Segment Start: RECORDS FOR THE TASK

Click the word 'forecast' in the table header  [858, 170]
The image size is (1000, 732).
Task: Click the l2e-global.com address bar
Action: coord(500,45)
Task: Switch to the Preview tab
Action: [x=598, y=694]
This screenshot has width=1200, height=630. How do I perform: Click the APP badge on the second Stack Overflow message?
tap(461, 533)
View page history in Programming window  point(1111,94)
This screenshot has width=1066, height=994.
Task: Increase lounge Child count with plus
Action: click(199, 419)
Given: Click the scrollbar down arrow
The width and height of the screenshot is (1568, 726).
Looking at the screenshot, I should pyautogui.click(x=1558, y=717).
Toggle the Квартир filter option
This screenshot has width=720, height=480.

Segment End: RECORDS FOR THE TASK

● WHAT IS NEEDED: The response must contain every entry, each one identical to the original.

● RESULT OF THE TASK:
Click the word 'forecast' in the table header  [858, 170]
The image size is (1000, 732).
Task: Click the l2e-global.com address bar
Action: coord(500,45)
Task: Switch to the Preview tab
Action: [x=598, y=694]
This screenshot has width=1200, height=630. How do I perform: Click the APP badge on the second Stack Overflow message?
tap(461, 533)
View page history in Programming window  point(1111,94)
This screenshot has width=1066, height=994.
Task: Increase lounge Child count with plus
Action: click(199, 419)
Given: Click the scrollbar down arrow
The width and height of the screenshot is (1568, 726).
Looking at the screenshot, I should pyautogui.click(x=1558, y=717).
Toggle the Квартир filter option
This screenshot has width=720, height=480.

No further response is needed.